KKR, too, brings decades of private equity and infrastructure deal-making experience. Its involvement signals institutional confidence in Meta’s long-term AI roadmap and further legitimizes the project as a transformative bet on AI-led computing.

This collaborative financing model—marrying private equity sophistication with hyperscaler demand—is becoming the norm. Similar arrangements have already materialized between investors and AI-focused companies like OpenAI and CoreWeave, both of which secured multibillion-dollar credit lines for compute expansion.

Meta’s Capital Structure: A Strategic Tilt Toward Debt

Meta’s decision to structure the financing with a heavy lean toward debt—$26 billion of the $29 billion total—is both tactical and telling. This 1:9 equity-to-debt ratio allows the company to preserve shareholder value by limiting equity dilution while taking advantage of the prevailing appetite for private credit in large-cap deals.

This model mirrors capital strategies recently adopted by Microsoft, which announced plans to spend $80 billion on its own AI data center initiatives in fiscal 2025. The parallels reflect a broader industry shift where major tech firms are using balance sheet flexibility and low-cost debt to fund massive AI capital expenditures.

For Meta, this structure signals a firm belief in the high-yield potential of AI infrastructure. By minimizing equity issuance, the company demonstrates confidence that future revenues from AI-enabled services and products will be more than sufficient to cover debt obligations and generate long-term profitability.

Broader Implications: The Privatization of AI Infrastructure

Meta’s financing model illustrates a broader movement: the privatization of AI infrastructure funding. As public markets grow wary of speculative tech investments, institutional capital—particularly private credit and equity—is stepping in to fill the void. This trend empowers tech companies to pursue aggressive AI expansions without navigating volatile equity markets or relying solely on internal cash flows.

Moreover, partnerships between hyperscalers and alternative asset managers are shaping a new AI financial ecosystem. These deals are not only funding infrastructure but also accelerating innovation cycles, job creation, and competitive positioning in global AI development.

Brookfield’s push to create end-to-end infrastructure—from land acquisition to renewable energy integration—signals a future where AI and sustainability coalesce. Meanwhile, Apollo and KKR’s entry into high-capital, low-margin tech projects underscores their evolving investment thesis, increasingly centered on scalable digital economies.

A High-Stakes Bet on AI-Driven Scale

Meta’s $29 billion capital raise isn’t just a headline—it’s a directional statement about the company’s future. By teaming up with financial titans like Apollo, KKR, and Brookfield, Meta is executing a capital strategy that is both aggressive and calculated.

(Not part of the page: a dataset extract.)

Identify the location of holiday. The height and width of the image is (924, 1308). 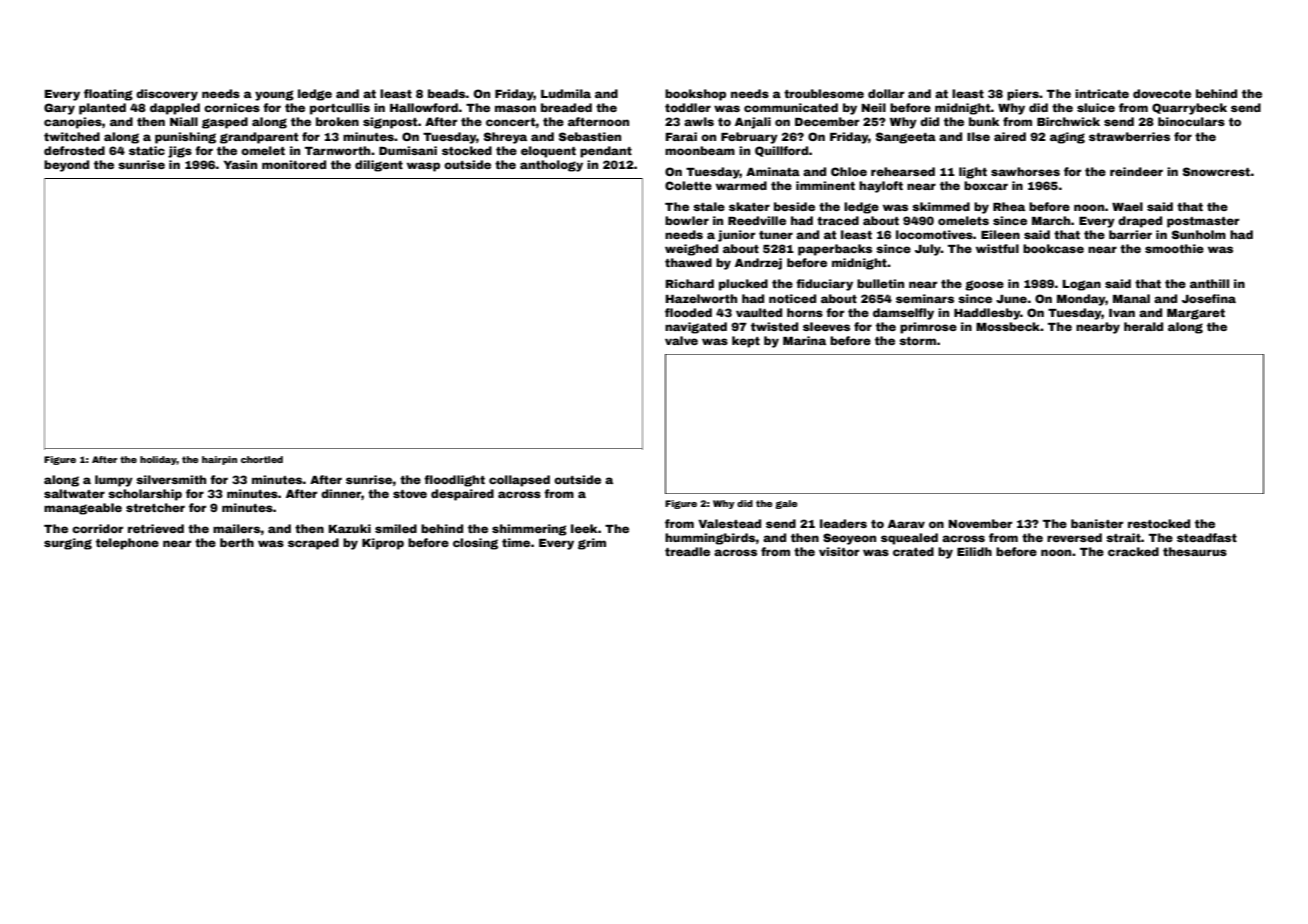
(158, 460).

The sheer scale of investment underscores the enormous resources required to dominate in AI, but it also highlights the high-conviction bet that this infrastructure will yield exponential returns.

For investors, analysts, and policymakers, the Meta financing plan offers a glimpse into the next chapter of global tech evolution: one where AI supremacy is measured not only by model sophistication but by infrastructure dominance—and where capital efficiency becomes as critical as computational power.